I could fill up pages of stories but will mention just a few memorable events:

a) Meeting North Korean defectors like Colonel Joo Hwal Choi, Young Hwan Ko, Soon Ok Lee, Chul Hwan Kang, and Myung-Chul Ahn who have dedicated their lives to helping their suffering countrymen and women in North Korea has been a tremendous blessing to me. Meeting Reverend Benjamin Yoon of the Citizens Alliance and Professor Haruhisa Ogawa of the Society and their colleagues in South Korea and Japan has been a tremendous inspiration to me.

b) The evening after the Senate hearing on the North Korea political prisoner camps, I found out from Soon Ok Lee that her church pastor in Seoul had put together a prayer team to pray for the work I was doing in trying to get a Senate hearing. I believe their prayers led to our success in having a hearing on the political prisoner camps.

c) After I gave a rather strongly worded speech on North Korea in Tokyo that mentioned the misuse of humanitarian aid, a woman with tears in her eyes approached me to tell me that everything I said was true. She said she could not tell me her name but she had recently visited her sister in North Korea and told me her sister’s family was forced to sign a paper indicating they had received rice from one of the humanitarian groups, but the army came back as soon as representatives of the humanitarian organization left their village and took back the rice. Her sister and her sister’s family were starving. Colonel Joo Hwal Choi testified that this was what is happening to the aid, but it was heartbreaking to hear this directly from a family that had been affected.

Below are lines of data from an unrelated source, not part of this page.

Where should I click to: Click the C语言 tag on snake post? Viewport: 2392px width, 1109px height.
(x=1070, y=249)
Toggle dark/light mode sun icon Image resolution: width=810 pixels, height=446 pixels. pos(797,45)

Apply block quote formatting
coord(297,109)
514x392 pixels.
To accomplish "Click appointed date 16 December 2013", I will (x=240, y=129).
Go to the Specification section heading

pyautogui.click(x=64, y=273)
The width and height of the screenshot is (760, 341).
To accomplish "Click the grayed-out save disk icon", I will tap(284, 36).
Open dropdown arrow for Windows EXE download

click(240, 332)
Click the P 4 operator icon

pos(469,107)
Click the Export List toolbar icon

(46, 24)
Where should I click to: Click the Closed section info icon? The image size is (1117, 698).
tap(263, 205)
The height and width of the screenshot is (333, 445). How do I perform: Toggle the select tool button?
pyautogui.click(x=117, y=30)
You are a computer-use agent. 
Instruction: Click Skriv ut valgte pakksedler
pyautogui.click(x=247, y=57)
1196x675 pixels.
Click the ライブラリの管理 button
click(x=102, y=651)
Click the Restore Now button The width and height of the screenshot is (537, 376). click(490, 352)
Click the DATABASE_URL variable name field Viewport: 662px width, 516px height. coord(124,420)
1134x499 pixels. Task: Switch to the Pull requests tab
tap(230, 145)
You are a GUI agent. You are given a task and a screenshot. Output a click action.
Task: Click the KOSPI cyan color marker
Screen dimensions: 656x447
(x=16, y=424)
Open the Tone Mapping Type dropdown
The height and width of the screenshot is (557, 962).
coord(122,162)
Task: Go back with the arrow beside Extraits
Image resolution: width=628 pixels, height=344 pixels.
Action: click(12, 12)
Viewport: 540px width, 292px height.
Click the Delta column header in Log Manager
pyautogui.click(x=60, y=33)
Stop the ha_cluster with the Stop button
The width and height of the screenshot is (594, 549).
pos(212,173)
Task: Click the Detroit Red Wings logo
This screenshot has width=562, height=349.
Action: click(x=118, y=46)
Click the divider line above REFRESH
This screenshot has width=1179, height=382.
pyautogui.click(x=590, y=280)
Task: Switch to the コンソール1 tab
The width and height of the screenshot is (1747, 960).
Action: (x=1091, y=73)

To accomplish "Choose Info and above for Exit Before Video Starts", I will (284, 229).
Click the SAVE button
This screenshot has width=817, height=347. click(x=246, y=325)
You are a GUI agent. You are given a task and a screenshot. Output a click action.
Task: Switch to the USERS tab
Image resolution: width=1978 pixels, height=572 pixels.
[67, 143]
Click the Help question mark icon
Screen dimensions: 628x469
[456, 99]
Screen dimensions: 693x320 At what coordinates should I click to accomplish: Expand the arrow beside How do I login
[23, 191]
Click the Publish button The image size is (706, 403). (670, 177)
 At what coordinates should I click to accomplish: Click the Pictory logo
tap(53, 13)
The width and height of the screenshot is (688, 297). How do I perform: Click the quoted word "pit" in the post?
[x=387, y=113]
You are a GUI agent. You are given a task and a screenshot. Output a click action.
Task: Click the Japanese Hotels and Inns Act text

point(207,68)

d) Another memorable moment was learning from Chul Hwan Kang that one of the reasons for his defection from North Korea was that he had overheard a Seoul radio broadcast about a strike for higher wages among workers in South Korea. That few minute broadcast made him realize that everything he had heard about South Korea was a lie and he realized that South Koreans had jobs, were paid, and had the freedom to go on strike peacefully without risk of incarceration.

Why should Americans be involved with human rights for North Korea?

It is our moral obligation. To whom much is given, much is expected. The North Koreans are our brothers and sisters who deserve the same basic human rights that we take for granted. It is our moral duty to do all we can to help them.

What is your advice to anyone interested in helping?

First, they should launch their own letter writing campaigns: write to President George Bush, Secretary of State Colin Powell, and their own elected Senator and Representative and ask them to work for human rights for the North Korean people. We underestimate the effect that our letters and phone calls have on our elected representatives, but these letters and phone calls have an impact. Most people do not take the time to do this basic action. One Congressional staff person told me that it takes just four individually written letters from the constituents to get an issue on their Congressman’s “radar screen.”

Other people to write would include officials from the United Nations, China, and Russia to request that they grant refugee status to the North Koreans who have fled North Korea.

Second, they should continue to keep informed by visiting your website and by contacting us to get on the Citizens Alliance’s publication, Life and Human Rights. Things are happening every day — more North Koreans escaping over the China border, others showing up seeking asylum, children dying of starvation, innocent people imprisoned, tortured, executed — every day. This North Korean regime is responsible for the deaths of millions of people and every day we do not act more people die.

Third, they should decide the best ways to use their own talents and then decide to do some or all of the following: work with us in sponsoring visits by North Koreans to the United States, help raise funds for organizations like the Aegis Foundation, Exodus 21 and the Ton-a-Month Club that are helping the North Korean refugees; sponsor their own showing of documentaries on North Korea to their civic groups, churches, colleges, etc., write letters to the editor about the issue, send petitions to the UN, China officials, and our government, those are just a few ideas.